● **Try it**: After locating the line that contains "You are a computer-use", quote it and all lines after it through the end of the entries, and nothing more. Pictures stay out.

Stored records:
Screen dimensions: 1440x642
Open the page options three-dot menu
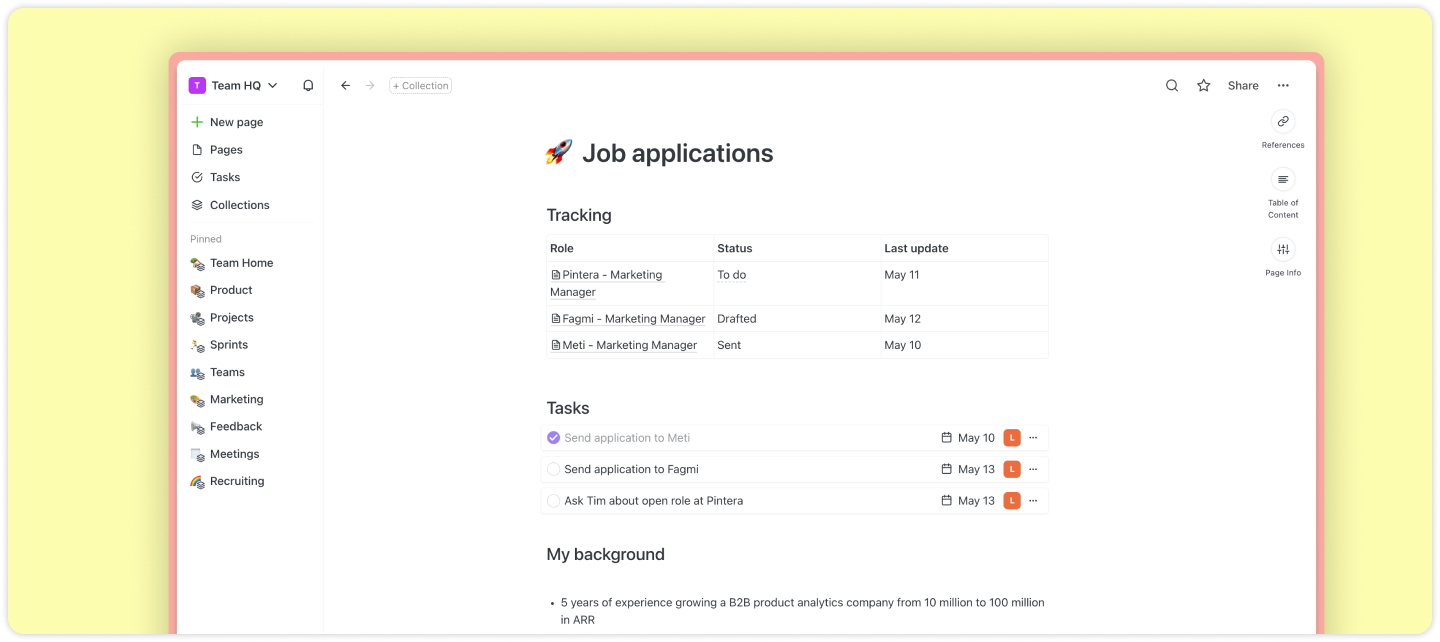tap(1283, 86)

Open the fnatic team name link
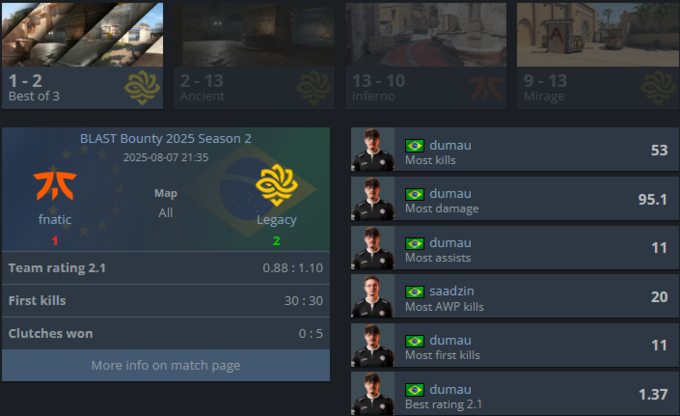pyautogui.click(x=55, y=219)
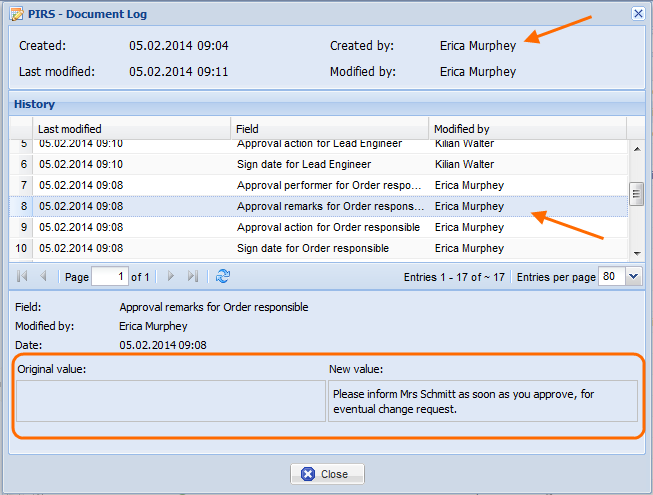Click the last page navigation icon
This screenshot has height=495, width=653.
(193, 276)
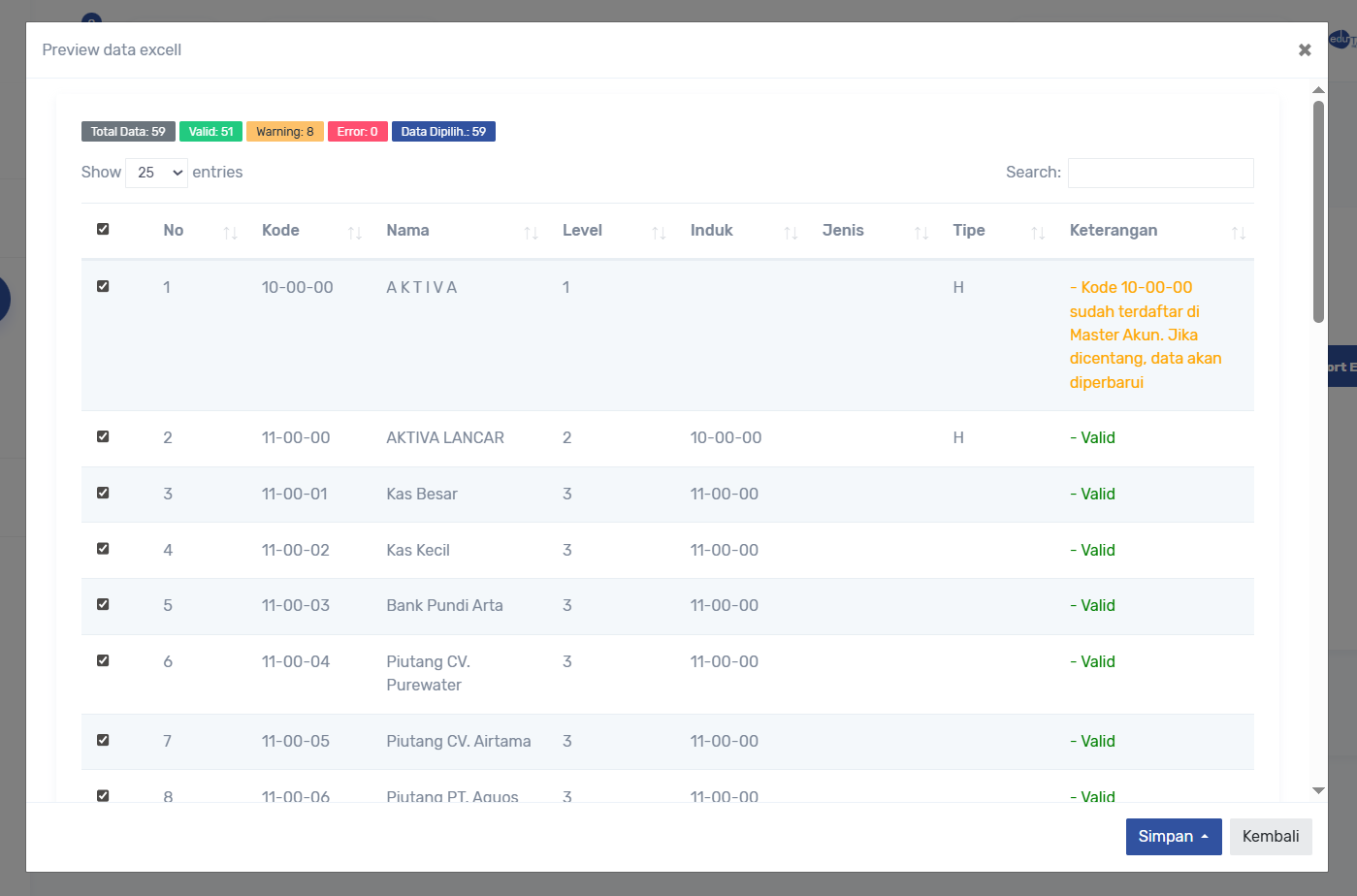Expand the Simpan button dropdown

click(1173, 837)
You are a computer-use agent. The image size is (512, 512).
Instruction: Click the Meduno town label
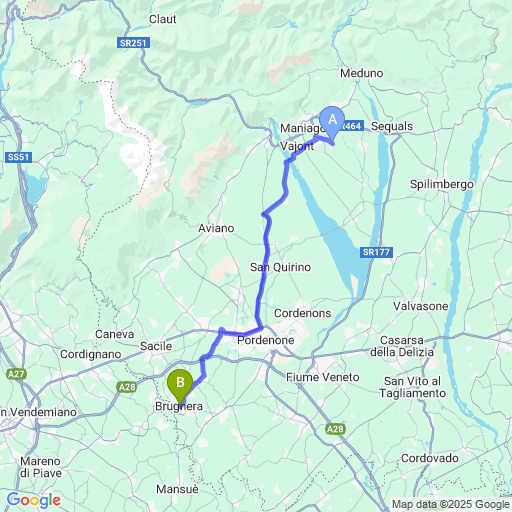coord(362,73)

● **Expected answer**:
You are a computer-use agent. The image size is (512, 512).
Instruction: Click the Meduno town label
coord(362,73)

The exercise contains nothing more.